Kickstarter just released their ‘Best of 2013‘ list, highlighting some of the more outstanding campaigns featured on the crowd-funding site. They also confirmed some hugely impressive figures for last year including the fact that an average of $1.3 million was raised every day in 2013 – that’s $913 every minute. 3 million people (from 214 different countries) pledged $480 million to Kickstarter projects last year, with a very encouraging 19,911 projects successfully funded. Of those that pledged money, 807,733 people backed more than one project, 81,090 backed 10 or more projects, and an impressive 975 people backed more than 100 projects.


Kickstarter is an ingeniously simple idea but also a ruthless one. If at the end of any given individual campaign the financial target hasn’t been met, funds are automatically returned to the investors and the project is cancelled. Only those products and services that catch the imagination of the public (or a handful of wily investors) will rise to the top and meet their goal. This system not only demands that creators are brutally realistic about their campaign in terms of the finances required but it also requires a degree of marketing chops to push their project ahead of so many others.

Kickstarter hand-picked a number of campaigns for their ‘Best Of’ post, such as the funding of the new Veronica Mars movie, and the manufacture and production of the GoldieBlox construction kit for girls. Let’s take a look at another two of the most successful campaigns that made Kickstarter’s list, the Pebble Smartwatch and the Oculus Rift, and the part that user-generated video has played for them, post campaign.

Pebble Smartwatch – $10,266,845 Raised Via Kickstarter

The Kickstarter campaign to create an Android and iOS version of the Pebble E-Paper watch raised $10,266,845, even though the makers only asked for an initial $100,000. Nearly 69,000 people invested in the project, which has been one of the most successful Kickstarter projects of all time.

Interestingly, although a strong video was an integral part of their crowd-funding strategy, Pebble didn’t turn to YouTube to supplement their campaign, choosing instead to upload their promotional video to Vimeo.  Their YouTube channel remains practically dormant with only 25 subscribers and a handful of views. Their Vimeo channel can hardly be described as buzzing either. However, type the keyphrase “Pebble Smartwatch” or “Pebble Smart Watch” into YouTube and you get around a combined (at time of writing) 76,000 results. The keyphrase “Smart Watch” returns 9 million results, with the Pebble taking 4 out of the top 10 places.

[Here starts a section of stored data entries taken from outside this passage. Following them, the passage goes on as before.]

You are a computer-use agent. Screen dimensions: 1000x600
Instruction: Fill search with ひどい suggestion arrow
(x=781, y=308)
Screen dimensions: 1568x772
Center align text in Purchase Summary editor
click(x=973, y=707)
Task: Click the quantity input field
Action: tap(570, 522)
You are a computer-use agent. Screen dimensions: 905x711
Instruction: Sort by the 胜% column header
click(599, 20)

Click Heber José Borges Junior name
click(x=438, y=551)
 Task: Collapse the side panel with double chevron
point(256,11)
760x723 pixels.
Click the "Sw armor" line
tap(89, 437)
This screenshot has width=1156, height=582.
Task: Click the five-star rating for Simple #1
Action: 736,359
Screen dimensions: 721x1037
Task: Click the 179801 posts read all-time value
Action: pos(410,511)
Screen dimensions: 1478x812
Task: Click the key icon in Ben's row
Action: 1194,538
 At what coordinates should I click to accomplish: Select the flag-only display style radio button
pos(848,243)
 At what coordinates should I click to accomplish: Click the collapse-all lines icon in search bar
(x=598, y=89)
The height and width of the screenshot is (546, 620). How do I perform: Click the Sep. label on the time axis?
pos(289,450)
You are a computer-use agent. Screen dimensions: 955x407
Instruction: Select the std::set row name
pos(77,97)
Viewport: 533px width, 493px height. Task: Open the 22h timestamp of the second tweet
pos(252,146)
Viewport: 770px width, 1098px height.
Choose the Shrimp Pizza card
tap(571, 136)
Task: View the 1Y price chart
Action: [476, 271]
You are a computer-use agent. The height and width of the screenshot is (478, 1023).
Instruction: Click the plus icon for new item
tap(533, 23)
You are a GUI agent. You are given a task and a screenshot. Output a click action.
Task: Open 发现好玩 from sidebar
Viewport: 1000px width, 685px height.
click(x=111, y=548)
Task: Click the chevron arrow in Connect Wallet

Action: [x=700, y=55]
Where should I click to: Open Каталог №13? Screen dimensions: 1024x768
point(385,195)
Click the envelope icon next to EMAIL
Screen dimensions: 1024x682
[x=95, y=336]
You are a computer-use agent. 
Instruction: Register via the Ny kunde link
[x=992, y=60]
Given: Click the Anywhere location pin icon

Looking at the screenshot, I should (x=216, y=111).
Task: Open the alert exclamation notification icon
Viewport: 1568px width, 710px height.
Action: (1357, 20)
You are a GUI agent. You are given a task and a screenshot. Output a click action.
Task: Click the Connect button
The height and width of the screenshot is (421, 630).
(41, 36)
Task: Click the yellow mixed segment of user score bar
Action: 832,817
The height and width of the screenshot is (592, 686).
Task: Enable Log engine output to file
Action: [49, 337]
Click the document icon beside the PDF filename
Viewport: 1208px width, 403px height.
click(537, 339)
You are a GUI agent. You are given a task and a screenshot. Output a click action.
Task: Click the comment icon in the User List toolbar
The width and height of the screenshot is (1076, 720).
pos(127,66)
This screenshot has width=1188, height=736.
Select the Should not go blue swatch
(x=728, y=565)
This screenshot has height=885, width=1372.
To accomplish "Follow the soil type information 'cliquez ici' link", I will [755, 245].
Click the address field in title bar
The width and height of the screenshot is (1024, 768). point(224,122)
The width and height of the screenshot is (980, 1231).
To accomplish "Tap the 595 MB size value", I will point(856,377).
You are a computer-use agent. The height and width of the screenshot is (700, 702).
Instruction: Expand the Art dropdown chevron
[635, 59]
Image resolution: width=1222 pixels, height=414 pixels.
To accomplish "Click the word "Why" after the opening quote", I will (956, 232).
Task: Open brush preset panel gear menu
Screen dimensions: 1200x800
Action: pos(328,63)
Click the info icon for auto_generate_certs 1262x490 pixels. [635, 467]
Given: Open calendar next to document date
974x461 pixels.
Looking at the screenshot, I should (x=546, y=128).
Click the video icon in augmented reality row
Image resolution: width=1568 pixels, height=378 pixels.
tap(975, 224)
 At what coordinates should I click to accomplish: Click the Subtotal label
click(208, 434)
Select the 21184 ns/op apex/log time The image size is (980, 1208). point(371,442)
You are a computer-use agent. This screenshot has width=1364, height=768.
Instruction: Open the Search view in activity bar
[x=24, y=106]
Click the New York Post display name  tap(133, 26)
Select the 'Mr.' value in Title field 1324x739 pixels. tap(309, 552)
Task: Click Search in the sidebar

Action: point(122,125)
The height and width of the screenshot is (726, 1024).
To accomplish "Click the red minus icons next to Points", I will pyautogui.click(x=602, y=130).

In the absence of any real branded content, the majority of the “Pebble Smartwatch” results are user-generated clips, predominantly unboxing or review videos. The following, from Tech site PocketNow, has garnered over a quarter of a million views in just under 4 months:

There’s obviously an interest in video content based around Pebble’s product, and although they are shifting stock after unprecedented demand held up shipping for a while, they could be making more of this marketing opportunity to maintain brand visibility for the future.

Oculus Rift – $2,437,429 Raised Via Kickstarter

The Oculus Rift, a virtual reality headset for the 21st century, that comes complete with ultra-low latency head tracking and 3D stereoscopic rendering, raised $2,437,429 on Kickstarter back in 2012, nearly 10 times the amount the creators asked for. 2013 was the year that saw the product move into the production stage although it probably won’t hit the shelves for general consumers until this time next year.

The Kickstarter landing page for the headset features a couple of videos; the official campaign trailer and a demo walkthrough:

Compared to Pebble, the company are slightly more active on YouTube, with nearly 18K subscribers, and 14 video uploads that have attracted 966K views. However, it’s the user-generated content around the product that is really pushing the viewer’s buttons on the video site. A search on the keywords “Oculus Rift” returns 303,000 results, “oculus”, 480,000 and “virtual reality headset”, 23,000 results. YouTube sweetheart PewDiePie makes three appearances on the first page of YouTube for the term “oculus” with his trio of videos attracting approximately 8 million views between them:

Arming PewDiePie with a set of VR headphones has paid dividends for the company (he’s the top non- YouTube channel on YouTube after all) but they are also benefiting from reviews and gaming developer fun and games. And that’s before the player on the street gets their hands on a pair and floods YouTube with unboxing footage.

Beyond Crowd-funding

The Pebble Smartwatch and the Oculus Rift are game-changing products so it’s no surprise that they both hit their targets on Kickstarter. However, without user-generated content, or earned media, they would have missed out on huge opportunities to build their brand and promote their products using video across social media. Luckily, they have devoted followers and interested third parties who have done this for them.

If you are currently running a crowd-funding campaign which lends itself to promotion via video (and there really aren’t that many that fall outside of that category) then explore as many avenues open to you as possible in this area. Reach out to those who may be open to collaborating with you or reviewing whatever it is you are trying to raise funds for. If it’s something that people can believe in, or get excited about, then you stand a much better chance of buy-in, on Kickstarter and beyond.